There seems a bug of related to d_model in class "CaduceusForSequenceClassification" for the RCPS case

kuleshov-group / caduceus

Bi-Directional Equivariant Long-Range DNA Sequence Modeling

Apache License 2.0

137 stars 14 forks source link

There seems a bug of related to d_model in class "CaduceusForSequenceClassification" for the RCPS case #5

Closed qiaoqiaoLF closed 3 months ago

qiaoqiaoLF commented 3 months ago

As mentioned in https://github.com/kuleshov-group/caduceus/blob/c50dca8cdeddb1fb02e0246f26356f2f22739b1f/caduceus/modeling_caduceus.py#L537 hidden states have 2 * d_model channels for RCPS

But here, https://github.com/kuleshov-group/caduceus/blob/c50dca8cdeddb1fb02e0246f26356f2f22739b1f/caduceus/modeling_caduceus.py#L546 it just stack the first 1/4 of channels and the remaining 3/4, leading to an error as follows "RuntimeError: stack expects each tensor to be equal size, but got [1, 131072, 128] at entry 0 and [1, 131072, 384] at entry 1"
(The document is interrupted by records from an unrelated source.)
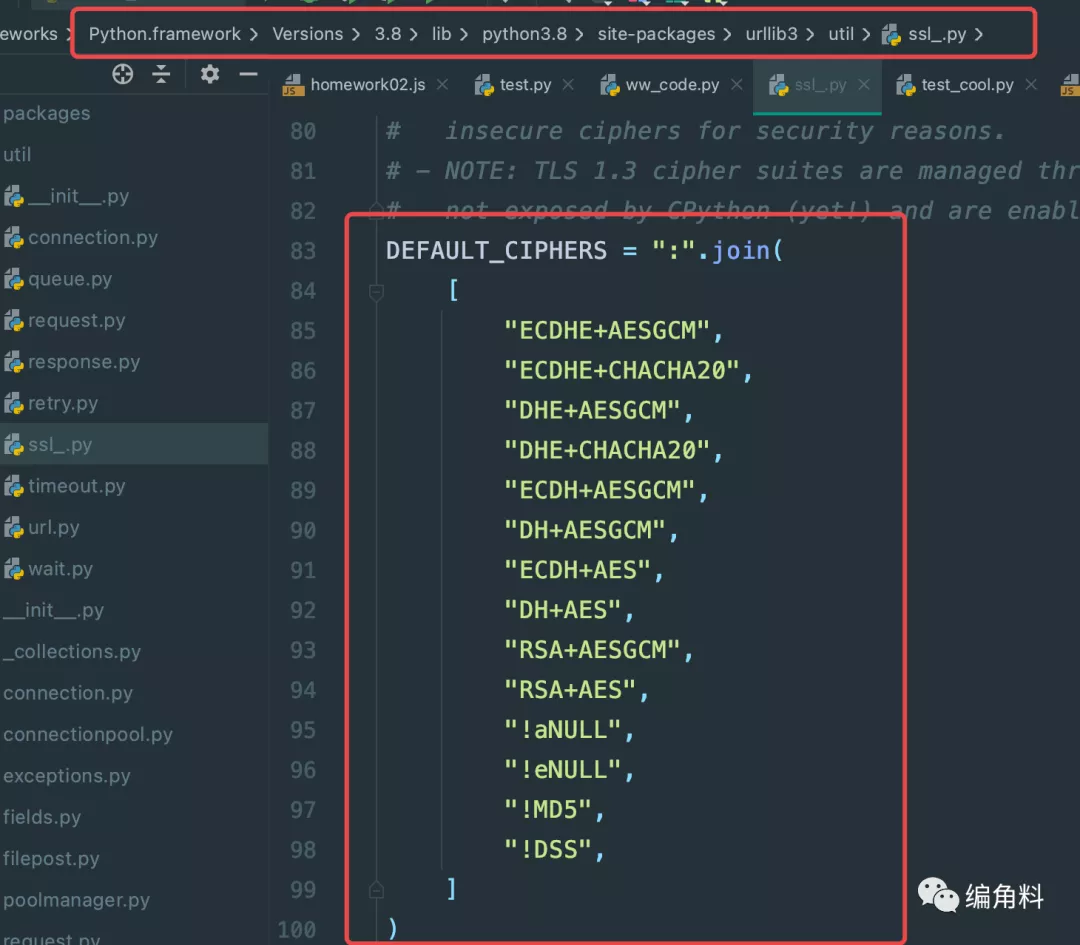Screen dimensions: 1080x945
Task: Click the Python file icon beside wait.py
Action: click(14, 569)
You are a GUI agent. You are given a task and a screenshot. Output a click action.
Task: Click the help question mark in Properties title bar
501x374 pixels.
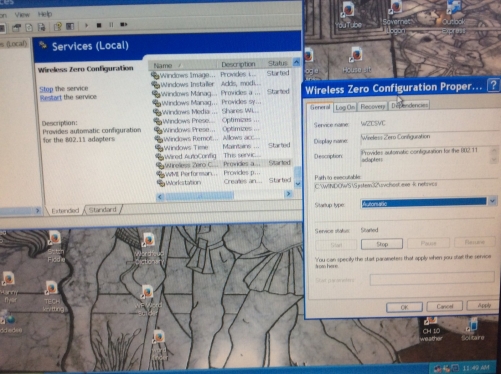[493, 85]
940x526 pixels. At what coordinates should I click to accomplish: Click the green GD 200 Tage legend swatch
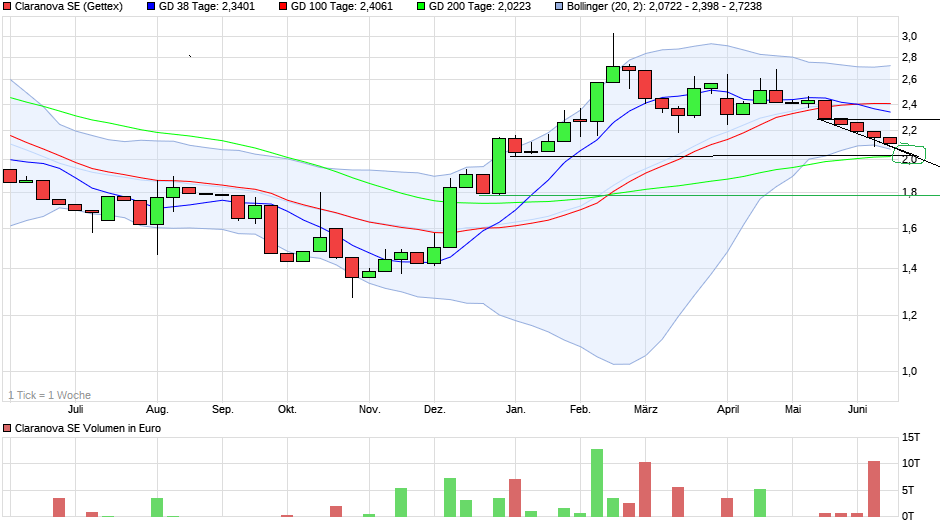coord(421,6)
yair-schiff commented 3 months ago

Is it possible that you override the model config after you initialize it to have hidden dim 768?

qiaoqiaoLF commented 3 months ago

Is it possible that you override the model config after you initialize it to have hidden dim 768?

Hi, yair-schiff. I believe I can reproduce the error using the following code:

import torch
# Load model directly
from transformers import AutoModelForSequenceClassification
model = AutoModelForSequenceClassification.from_pretrained("kuleshov-group/caduceus-ps_seqlen-131k_d_model-256_n_layer-16", trust_remote_code=True)
input_ids = torch.randint(0, 6, (1, 131072), dtype=torch.long)
input_ids = input_ids.cuda()
model = model.cuda()
outputs = model(input_ids)

yair-schiff commented 3 months ago

Thanks! very helpful. I will take a look at this and keep you posted here.

yair-schiff commented 3 months ago

Thank you for catching this bug! I pushed a fix to the repo as well as to the HF models.